His sensationalism was based on the desire to get a reaction. One of the most memorable violent screenings I can remember was the first time I saw Bug. The Brazilian distributor released it under the very silly title Possessed and dumped it only on malls in more working-class areas, so there I went to catch it on a Sunday afternoon in a theater full of teenagers and couples ready to watch a horror movie “from the director of The Exorcist”, it was a predictable disaster, the contentious atmosphere as palpable as the movie’s malaise. Somehow I suspect Friedkin would approve, a strong reaction, even a negative one beats a dead theater.
Scott Tobias celebrates cult paranoia thriller Winter Kills at The Reveal on the occasion of a 35mm re-release:
Watching it now is a revelation, like finding some missing piece that unifies two decades’ worth of American political films. To paraphrase another Bridges movie, it’s a rug that really ties the room together. Condon had written the novel The Manchurian Candidate in 1959, adapted into the John Frankenheimer classic three years later, and there’s a strong connection here about the president as a puppet who’s intended to express the will of a wealthy, sinister parent. A host of other films spring to mind, chiefly 1974’s The Parallax View, the greatest of ’70s paranoid thrillers, also about a politician gunned down by a shadowy organization, and Ivan Passer’s 1981 cult noir Cutter’s Way, also starring Bridges, which has a similar shaggy-dog quality. (As it happens, Richert worked with Passer on the scripts for two of his ‘70s comedies, Law and Disorder and Crime and Passion.)

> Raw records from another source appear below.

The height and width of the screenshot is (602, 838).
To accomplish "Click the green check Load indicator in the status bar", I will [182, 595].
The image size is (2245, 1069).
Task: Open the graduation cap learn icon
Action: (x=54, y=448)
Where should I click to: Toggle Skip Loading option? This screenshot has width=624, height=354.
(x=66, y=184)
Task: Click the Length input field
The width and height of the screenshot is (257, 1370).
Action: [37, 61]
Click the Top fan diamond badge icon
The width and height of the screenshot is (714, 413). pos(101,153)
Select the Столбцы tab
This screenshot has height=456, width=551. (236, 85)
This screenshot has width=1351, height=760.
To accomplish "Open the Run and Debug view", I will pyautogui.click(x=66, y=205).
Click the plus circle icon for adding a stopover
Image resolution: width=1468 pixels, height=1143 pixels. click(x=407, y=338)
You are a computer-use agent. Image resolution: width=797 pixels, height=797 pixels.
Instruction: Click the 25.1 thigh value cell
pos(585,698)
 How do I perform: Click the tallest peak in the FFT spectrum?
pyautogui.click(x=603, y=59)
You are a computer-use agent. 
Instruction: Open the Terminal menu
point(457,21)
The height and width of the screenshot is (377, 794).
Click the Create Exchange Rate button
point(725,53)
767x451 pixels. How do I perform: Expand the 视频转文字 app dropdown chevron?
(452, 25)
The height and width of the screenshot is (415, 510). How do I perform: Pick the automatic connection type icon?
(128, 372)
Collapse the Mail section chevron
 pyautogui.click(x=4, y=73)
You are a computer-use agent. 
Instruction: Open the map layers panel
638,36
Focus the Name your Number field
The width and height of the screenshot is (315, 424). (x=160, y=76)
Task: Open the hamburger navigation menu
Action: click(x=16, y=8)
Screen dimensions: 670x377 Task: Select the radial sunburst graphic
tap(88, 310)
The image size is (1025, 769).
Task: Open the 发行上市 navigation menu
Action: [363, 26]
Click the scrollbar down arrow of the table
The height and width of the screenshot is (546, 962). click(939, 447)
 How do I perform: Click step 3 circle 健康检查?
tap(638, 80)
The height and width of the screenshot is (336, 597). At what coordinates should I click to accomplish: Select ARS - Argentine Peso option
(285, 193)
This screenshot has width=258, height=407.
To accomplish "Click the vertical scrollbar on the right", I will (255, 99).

Jeffrey Webb reports on John Sayles’s Matewan from the perspective of the region where the real-life incident happened for Bright Wall/Dark Room:
Visually at times, Matewan resembles a documentary with its use of natural lighting, and the way in which cinematographer Haskell Wexler frames many of his shots. An early tracking shot following a handcar as it passes a row of miners’ shanties looks practically like old newsreel footage. A muted color palette gives the film a faded quality appropriate for both conveying the past and for mirroring the darkness that comes with digging coal underground. The only instance of red just might be when the bloodshed comes. In these moments, Wexler’s camera doesn’t cut away from the violence. To do so would be pulling punches, and Matewan pulls no punches.
It’s Jerk Week at The Ringer! Adam Nayman counts down the best movies made exclusively with jerks for characters and – whaddya know – there’s a healthy percentage of Solute favorites in there:
One of the most gleefully transgressive American movies ever made, John Waters’s Pink Flamingos features a cast of self-styled sociopaths vying for the unofficial but highly coveted title of the “filthiest people alive.” As the eventual undisputed champion, Divine’s outsized outcast Babs Johnson is so hilariously nasty that he carves out his own place in film history. Structured as a kind of inventory of obscenities—with each successive scene raising (or lowering) the bar for bad taste—Pink Flamingos bypassed the MPAA ratings board, and its curiosity factor was instrumental in turning its fledgling independent distributor, New Line Cinema, into the era’s edgiest tastemaker. In a way, “jerk” is either too weak or too harsh a word for Waters’s characters, whose hang-ups and fetishes—including a climactic act of (authentic) shit eating that blurred the line between comic book outrageousness and documentary—run the gamut of the seven deadly sins (and beyond). By tackling so many taboos head-on—and refusing to fully distinguish between toxicity and openhearted idiosyncrasy—Waters and his Baltimore stock company became an unlikely but potent symbol of DIY triumph.
And finally The Defector’s Sean T. Collins checks in on how pro wrestling, a surprisingly inclusive place, is handling America’s latest bout with real-life anti-LGBT heels:
“I would love to be a true heel in the world of professional wrestling,” says Paul Pratt, Pollo’s real-world alter ego. “But it’s ultra-challenging, because the moment I walk through the curtain, people erupt. They know that drag queens are supposed to be sassy and bitchy, so even when I say horrible things to people, they’re like ‘Yass, bitch, read me for filth! The library is open!’ It’s so frustrating. I just called you a piece of trash! You’re not supposed to like it!”